Drake, the still one, huffs his irritation and I agree.
“Furies cannot lie, Sin. She agreed to talk with us, now let her,” Atlas orders roughly.
Perhaps not as smart as originally assessed.
“Excuse him,” he beseeches me. “He’s usually better behaved.”
“Not since I’ve known him.”
“I’m right here,” Sin’s a growling, bloody mess.
“Quiet,” I snap, “The grown-ups are talking.”
The edge of Atlas’s mouth almost lifts. I press my feet into the dirty wood floors, deciding I’ll hit him from the side, send him flying across the room and knocking into the big, accented one while I—
“She won’t kill us unless we deserve it,” Atlas interrupts my plotting. “It’s the code of the Furies. They do not kill aimlessly. They’re moral creatures.”
I think of Evan’s choked sobs next to me.
It’s folklore that we’re the purveyors of good and evil, like Themis's scales.
I’m not going to correct him.
Atlas strips the mag from his gun, knocks the bullet from the chamber, and drops them into his pocket. A faux show of kinship. He nods at the table for me to sit and offers, somewhat kindly, “It’s been a long time since Hades released a Fury from his domain.”
“She’s not a Fury.” Sin’s mopping his chest with paper towels, turned away from us, vibrating with anger. “She’s a Goddess. She bleeds silver.”
A Goddess?
Delight surges through me. He confused me for a Goddess?
No , reality Nat says, he’s a sweet talker, a manipulator .

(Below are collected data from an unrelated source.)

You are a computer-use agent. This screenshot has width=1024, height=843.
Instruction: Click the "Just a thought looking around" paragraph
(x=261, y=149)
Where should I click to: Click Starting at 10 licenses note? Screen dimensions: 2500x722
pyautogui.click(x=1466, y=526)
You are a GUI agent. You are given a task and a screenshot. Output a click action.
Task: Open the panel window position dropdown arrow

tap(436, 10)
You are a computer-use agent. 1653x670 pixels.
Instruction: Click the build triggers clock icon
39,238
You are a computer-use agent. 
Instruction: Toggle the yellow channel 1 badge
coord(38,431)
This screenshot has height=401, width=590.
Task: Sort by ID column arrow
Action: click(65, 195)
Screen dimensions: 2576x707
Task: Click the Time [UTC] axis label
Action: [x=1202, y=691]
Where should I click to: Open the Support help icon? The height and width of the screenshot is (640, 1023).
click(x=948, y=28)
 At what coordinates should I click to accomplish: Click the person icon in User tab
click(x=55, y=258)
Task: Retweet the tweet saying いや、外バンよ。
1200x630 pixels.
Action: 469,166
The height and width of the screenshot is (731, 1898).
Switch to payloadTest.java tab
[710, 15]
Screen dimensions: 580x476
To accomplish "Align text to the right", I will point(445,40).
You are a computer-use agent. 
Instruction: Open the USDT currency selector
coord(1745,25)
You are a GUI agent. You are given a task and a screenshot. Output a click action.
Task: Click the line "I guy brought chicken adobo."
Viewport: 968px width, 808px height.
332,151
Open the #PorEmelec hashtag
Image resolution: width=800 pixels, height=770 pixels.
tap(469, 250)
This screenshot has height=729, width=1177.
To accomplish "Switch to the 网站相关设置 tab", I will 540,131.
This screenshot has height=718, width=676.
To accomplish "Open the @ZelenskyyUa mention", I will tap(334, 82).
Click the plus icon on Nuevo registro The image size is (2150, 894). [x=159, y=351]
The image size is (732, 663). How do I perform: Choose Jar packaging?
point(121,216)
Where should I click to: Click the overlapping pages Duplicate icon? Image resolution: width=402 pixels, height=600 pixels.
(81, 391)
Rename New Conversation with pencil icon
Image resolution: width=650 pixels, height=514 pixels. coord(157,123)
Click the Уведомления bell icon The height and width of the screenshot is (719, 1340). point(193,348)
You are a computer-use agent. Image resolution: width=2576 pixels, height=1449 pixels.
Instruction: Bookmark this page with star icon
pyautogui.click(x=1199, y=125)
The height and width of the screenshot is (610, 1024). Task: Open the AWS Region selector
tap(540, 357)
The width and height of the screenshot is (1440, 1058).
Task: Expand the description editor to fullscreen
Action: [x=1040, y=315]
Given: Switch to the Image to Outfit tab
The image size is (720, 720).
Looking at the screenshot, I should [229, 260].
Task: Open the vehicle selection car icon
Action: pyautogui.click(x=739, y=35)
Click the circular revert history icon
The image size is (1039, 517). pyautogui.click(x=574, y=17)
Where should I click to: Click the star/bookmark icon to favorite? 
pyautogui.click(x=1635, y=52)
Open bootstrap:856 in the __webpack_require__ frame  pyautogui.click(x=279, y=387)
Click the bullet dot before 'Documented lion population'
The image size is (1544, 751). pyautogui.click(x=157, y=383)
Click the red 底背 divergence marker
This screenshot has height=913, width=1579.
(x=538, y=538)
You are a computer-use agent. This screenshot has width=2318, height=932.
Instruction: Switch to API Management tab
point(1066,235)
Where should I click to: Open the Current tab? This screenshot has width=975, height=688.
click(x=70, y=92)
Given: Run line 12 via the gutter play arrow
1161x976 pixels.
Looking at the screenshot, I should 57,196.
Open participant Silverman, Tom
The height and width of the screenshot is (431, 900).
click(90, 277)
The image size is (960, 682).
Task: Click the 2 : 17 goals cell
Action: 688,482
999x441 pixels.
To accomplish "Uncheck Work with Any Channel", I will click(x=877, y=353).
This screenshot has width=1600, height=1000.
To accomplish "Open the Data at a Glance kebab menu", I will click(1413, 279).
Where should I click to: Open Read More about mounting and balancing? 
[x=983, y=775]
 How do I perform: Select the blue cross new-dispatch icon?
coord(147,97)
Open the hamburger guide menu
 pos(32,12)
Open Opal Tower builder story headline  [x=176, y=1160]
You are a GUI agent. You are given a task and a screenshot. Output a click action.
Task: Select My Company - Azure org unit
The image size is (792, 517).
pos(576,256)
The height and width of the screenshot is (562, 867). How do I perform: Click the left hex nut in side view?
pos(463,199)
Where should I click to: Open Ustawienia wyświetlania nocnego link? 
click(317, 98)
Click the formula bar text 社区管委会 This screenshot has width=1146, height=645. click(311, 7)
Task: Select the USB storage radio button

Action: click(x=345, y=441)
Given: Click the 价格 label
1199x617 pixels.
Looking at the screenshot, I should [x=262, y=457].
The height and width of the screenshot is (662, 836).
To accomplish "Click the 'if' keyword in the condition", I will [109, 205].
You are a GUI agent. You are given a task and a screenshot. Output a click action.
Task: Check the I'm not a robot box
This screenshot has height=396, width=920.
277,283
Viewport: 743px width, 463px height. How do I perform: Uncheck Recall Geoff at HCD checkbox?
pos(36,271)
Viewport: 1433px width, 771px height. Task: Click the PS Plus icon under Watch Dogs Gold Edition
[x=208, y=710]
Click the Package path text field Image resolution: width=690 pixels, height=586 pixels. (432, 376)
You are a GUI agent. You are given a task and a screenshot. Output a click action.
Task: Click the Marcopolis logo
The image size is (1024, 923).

I sit down, wrapping the ends of Sin’s sleeves over my palms, warm for the first time in days. Perhaps it’s out of gratitude that I explain, “Furies were born of Divine blood and do not commune with other creatures. Their lines are pure ichor.”
“Furies are fanged and winged and have webbed feet. They skulk through the Underworld because Zeus banished them. You— you .” Sin stares at me, vicious as his words. “You’re not a Fury. You can’t be. You—you’re a Goddess.”
Again pleasure rushes me.
I squash it, focus on the insult. “That negative connotation is exactly why I prefer our given name, not the one assigned to us by ignorant males.”
“Erinyes,” Drake says.
I tip my head at him, trying to decide when to kill him, before or after the big one. His aura is the same matte black, but his will to fight seems lesser. “Do you speak Greek?”
“Sin taught us,” Bigfoot says, stepping forward, digging through his wallet and smoothing a crisp five-dollar bill down in front of me. “For you,” he says. “A gift. Maybe you can buy some shoes.”
Sin groans and buries his face in his hands. Atlas navy eyes almost roll. Drake is still as stone as Lev backs away slowly, hands upturned.
They’re trying not to antagonize me. And all they can think of is a fiver and awkward silence.
They’re doomed.
“I am a centurion of the Erinyes,” I tell them, “Natasa of Megaera’s line. And what your leader says is true. The Erinyes only harm those who inflict harm.”
I smile, my best Theia impression, sunshine and teeth and stinging cheeks.
The Blackguard let out a breath, fear easing, worry evaporating.
I’m not really lying, but as far as I’m concerned, those black necklaces are blinking Pass Go, Collect two hundred dollars kill signs.
Their deaths will be my golden ticket to returning home.